Siemens Gamesa Renewable Energy has been given the nod to supply and install turbines for the £6.5 billion (around $9 billion) East Anglia Hub, a major offshore wind development planned for waters off the east coast of England.
In a statement Tuesday, project developer Scottish Power Renewables said the plan was to use over 200 “next generation turbines” for the scheme which, if fully realized, will consist of the East Anglia ONE North, East Anglia TWO and East Anglia THREE facilities.
SPR did not provide specific details of the turbines slated to be used by the wind farms but described them as “some of the world’s most powerful and productive.”
According to the firm, which is part of the Iberdrola Group, the East Anglia Hub will be able to produce as much as 3.1 gigawatts (GW) of renewable energy, powering millions of homes in the process.
Planning consent has been granted for East Anglia THREE, while planning applications for the other two projects are in the process of being examined. If the project progresses smoothly, construction will start in 2023 and wrap up in 2026.
The East Anglia Hub is one of several large-scale offshore wind projects being planned for the U.K., where authorities want to increase offshore wind capacity to 40 GW by the year 2030. The U.K.’s operational offshore wind capacity currently stands at a little over 10.4 GW.
Last October, U.K. Prime Minister Boris Johnson said he wanted the country to become the “world leader in low cost clean power generation.”
Other projects in the pipeline include the Dogger Bank Wind Farm, which will be located in waters off the northeast coast of England and have a capacity of 3.6 GW.
Current facilities in operation include Hornsea One, in waters off Yorkshire, England, which has a capacity of 1.2 GW.
The U.K. is not the only country where wind power is starting to play an increasingly important role.
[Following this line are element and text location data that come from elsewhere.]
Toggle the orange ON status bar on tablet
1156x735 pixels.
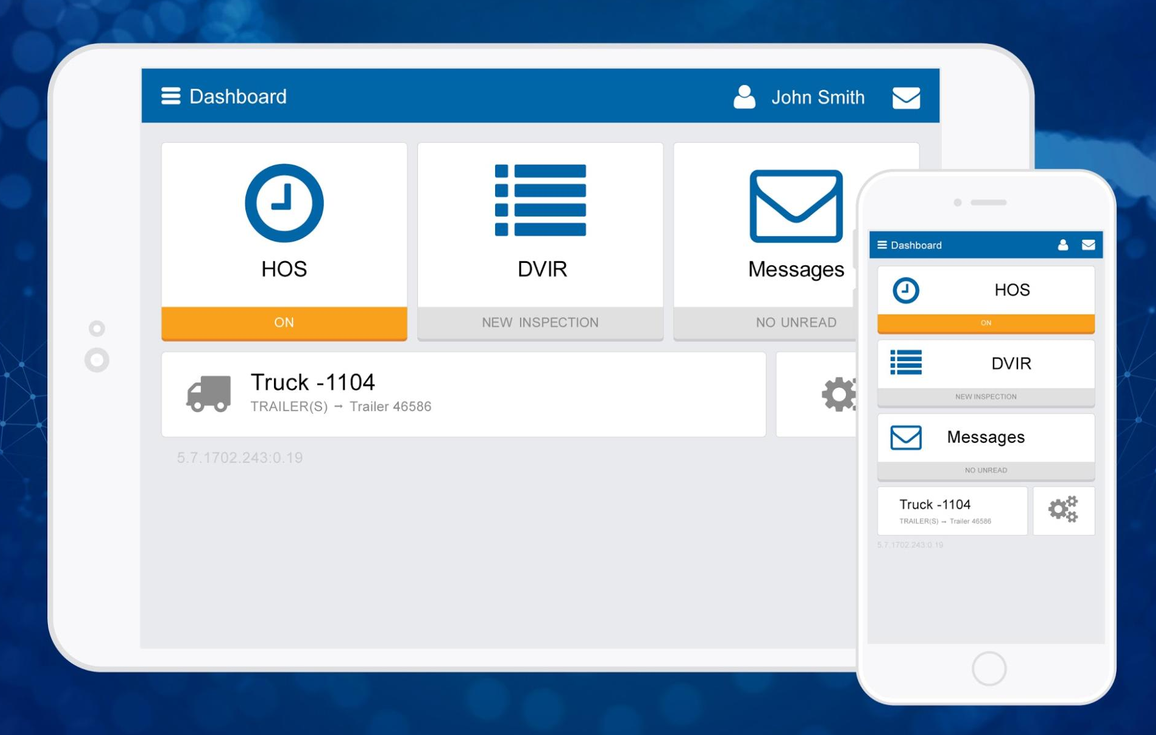click(x=284, y=323)
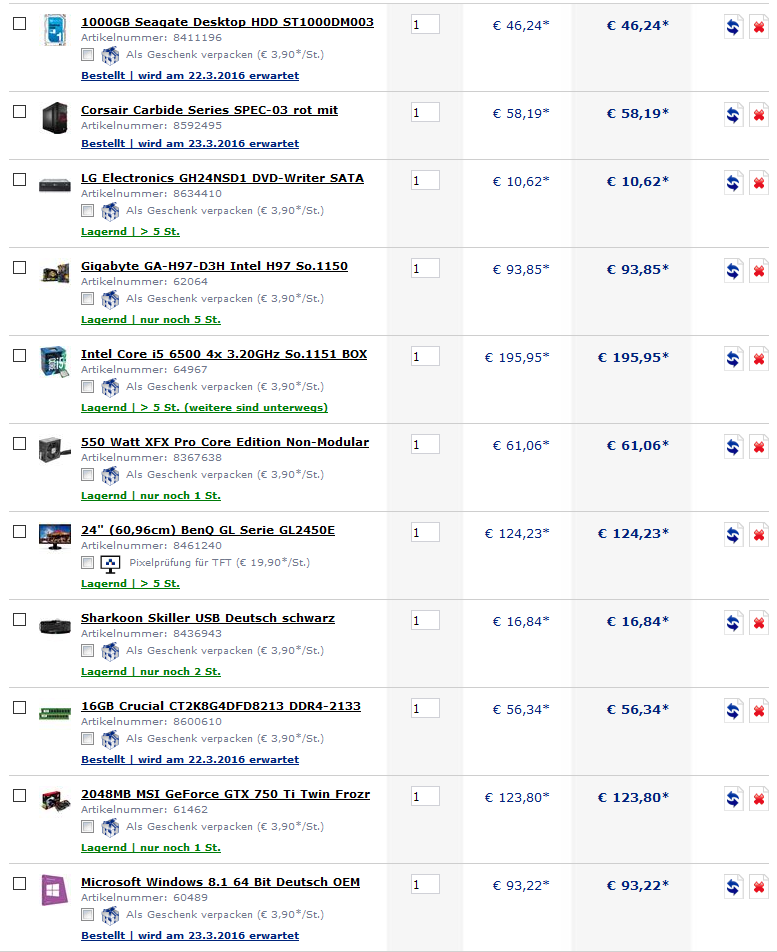The image size is (777, 952).
Task: Open the Intel Core i5 6500 product link
Action: pyautogui.click(x=224, y=354)
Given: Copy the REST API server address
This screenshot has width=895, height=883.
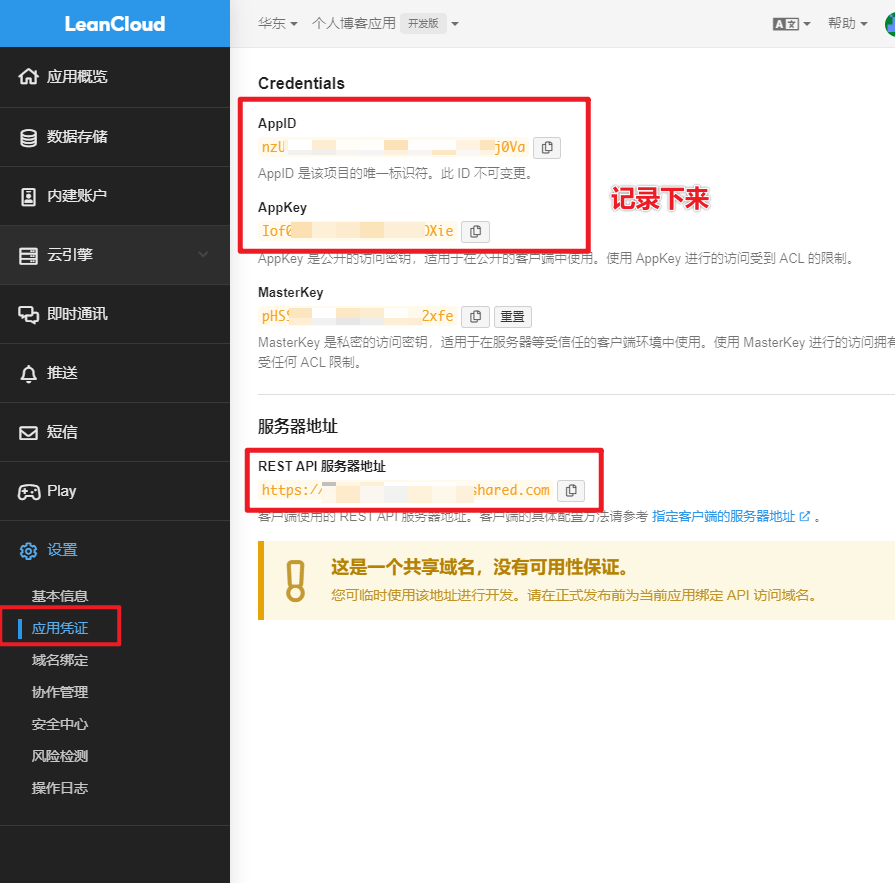Looking at the screenshot, I should pos(571,490).
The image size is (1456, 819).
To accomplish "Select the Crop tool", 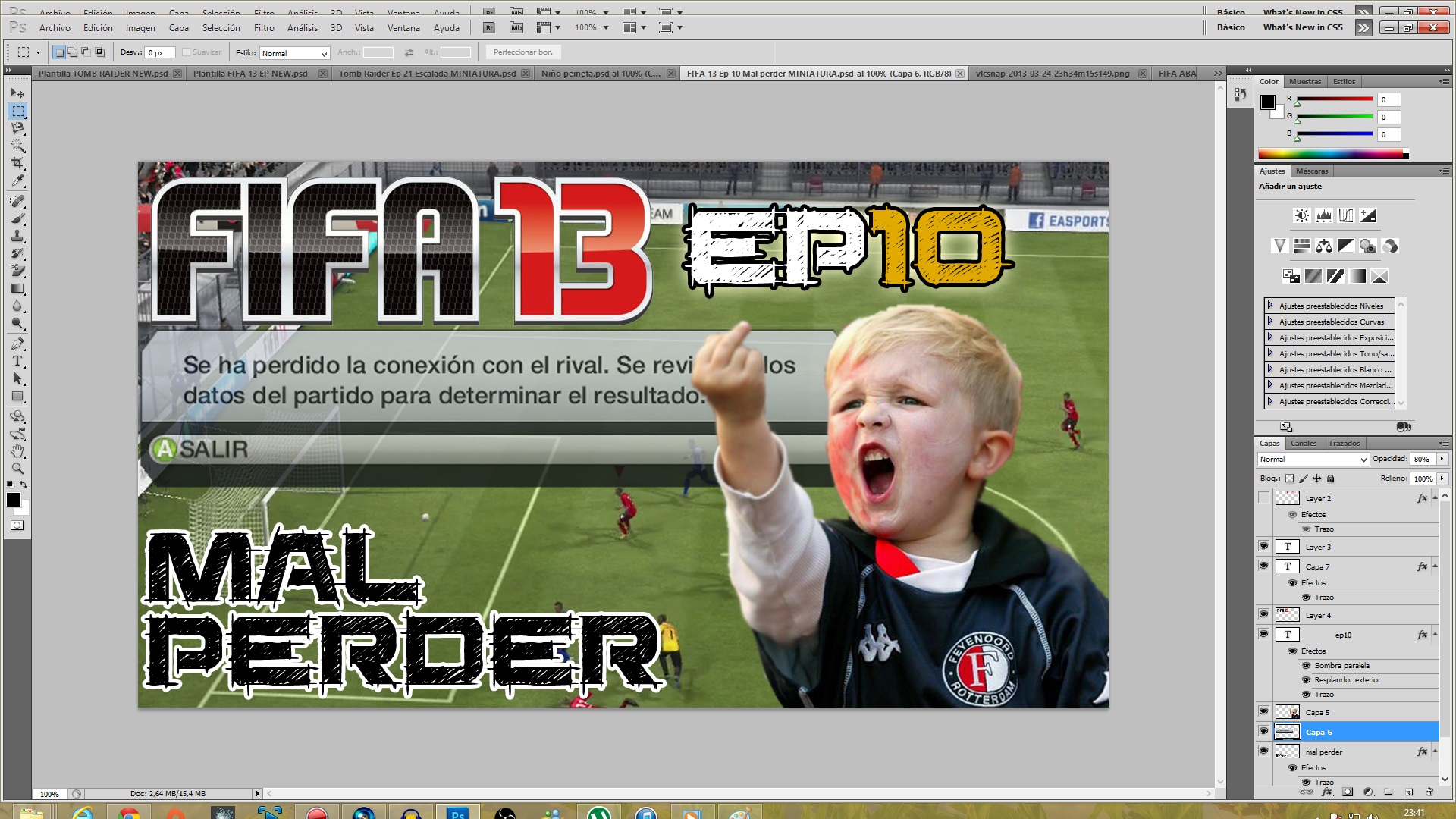I will pyautogui.click(x=17, y=163).
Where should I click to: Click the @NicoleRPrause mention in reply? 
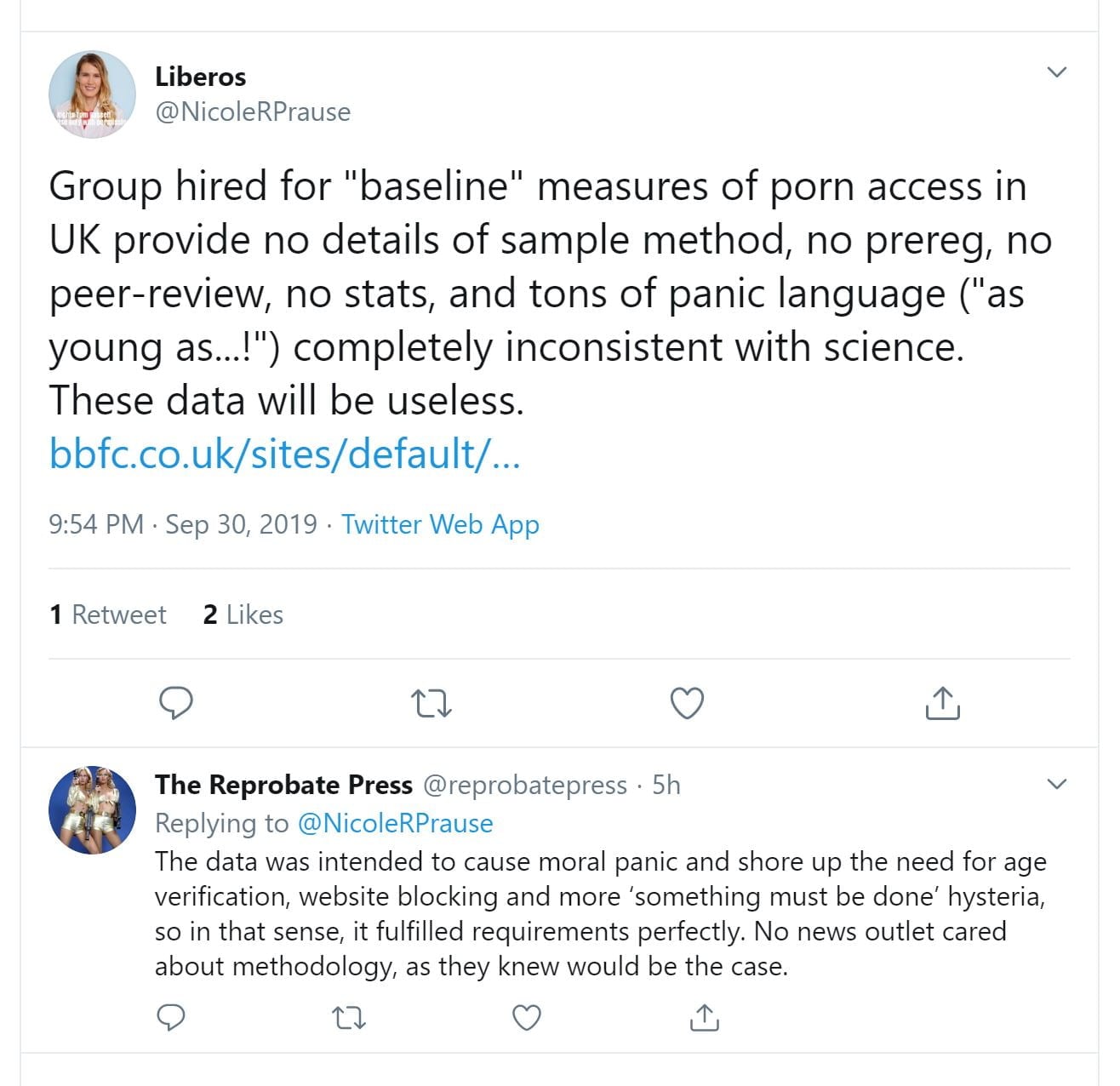click(x=395, y=823)
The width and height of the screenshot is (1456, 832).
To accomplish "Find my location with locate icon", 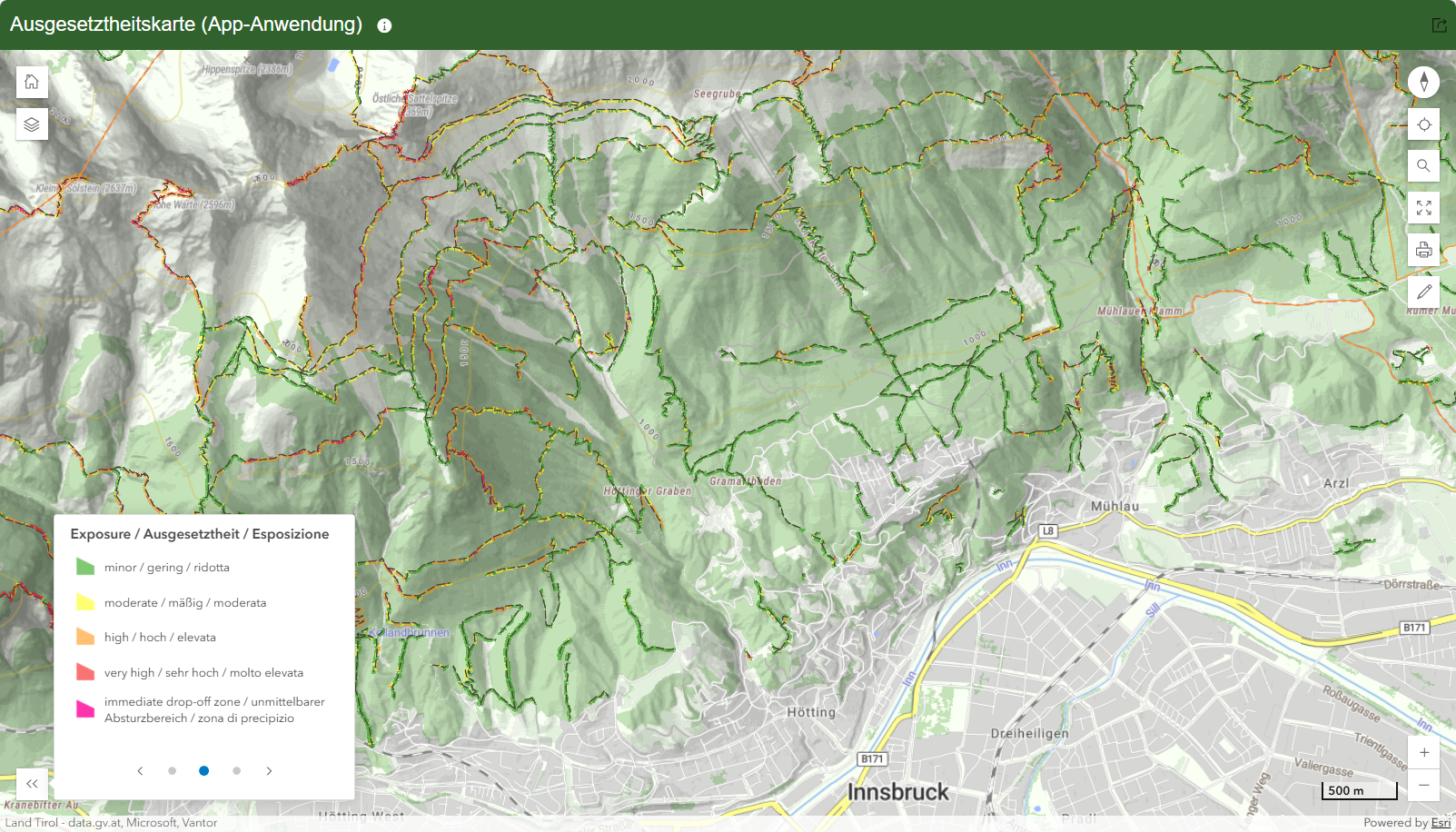I will coord(1423,124).
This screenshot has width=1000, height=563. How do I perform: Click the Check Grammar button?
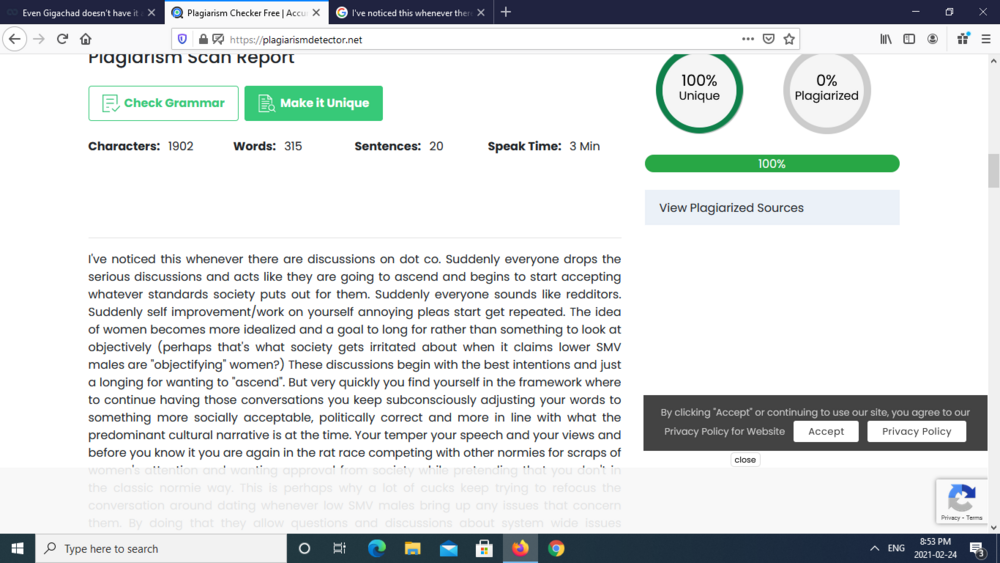click(163, 103)
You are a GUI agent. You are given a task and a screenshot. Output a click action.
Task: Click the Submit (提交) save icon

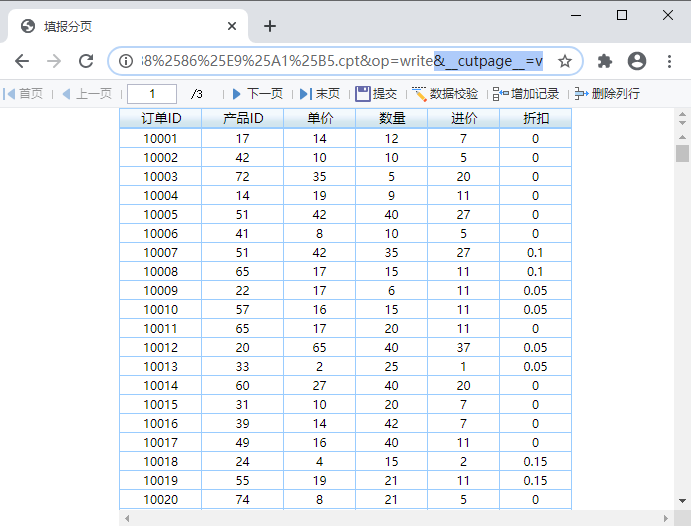(362, 94)
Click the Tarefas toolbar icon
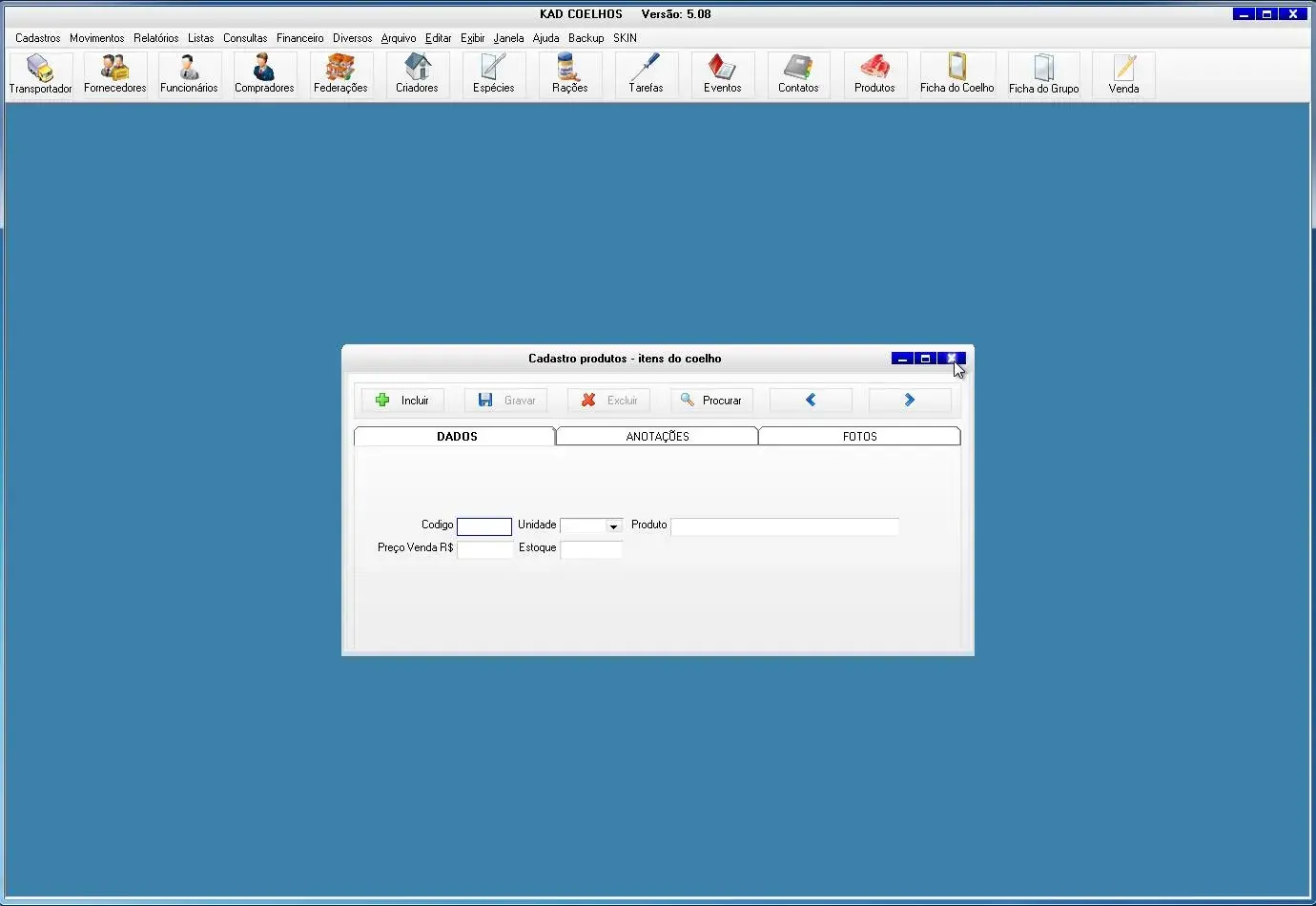 (x=646, y=74)
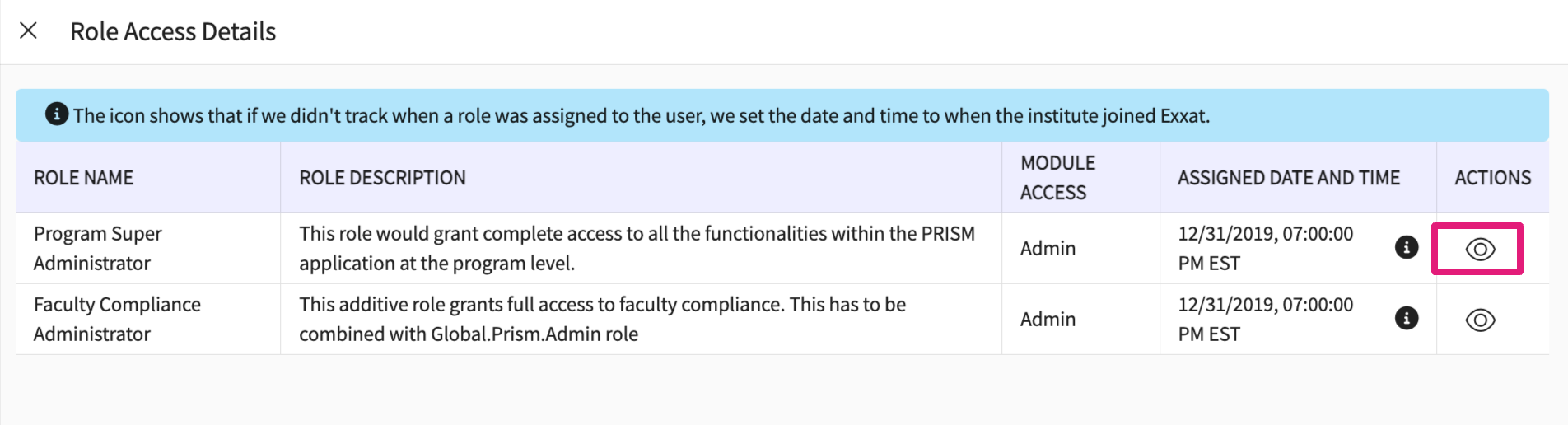Screen dimensions: 1568x425
Task: Select the Faculty Compliance Administrator role name
Action: pyautogui.click(x=116, y=320)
On Tuesday, the U.S. Energy Information Administration said daily electricity generation from wind hit a record 1.76 million megawatt-hours on December 23, 2020.
This, the EIA added, represented “about 17% of total electricity generation on that day.”
“On average, EIA estimates that wind accounted for 9% of U.S. electricity generation in 2020,” it went on to state.
When it comes to offshore wind, America still has some ways to go before it catches up with the U.K.
The first offshore wind farm in the U.S., the 30 megawatt, five turbine Block Island Wind Farm, only started commercial operations at the end of 2016.
Change is coming, however, with a number of significant projects now planned for waters off the East Coast.
These include the Empire Wind and Beacon Wind projects, which are backed by oil and gas giants Equinor and BP.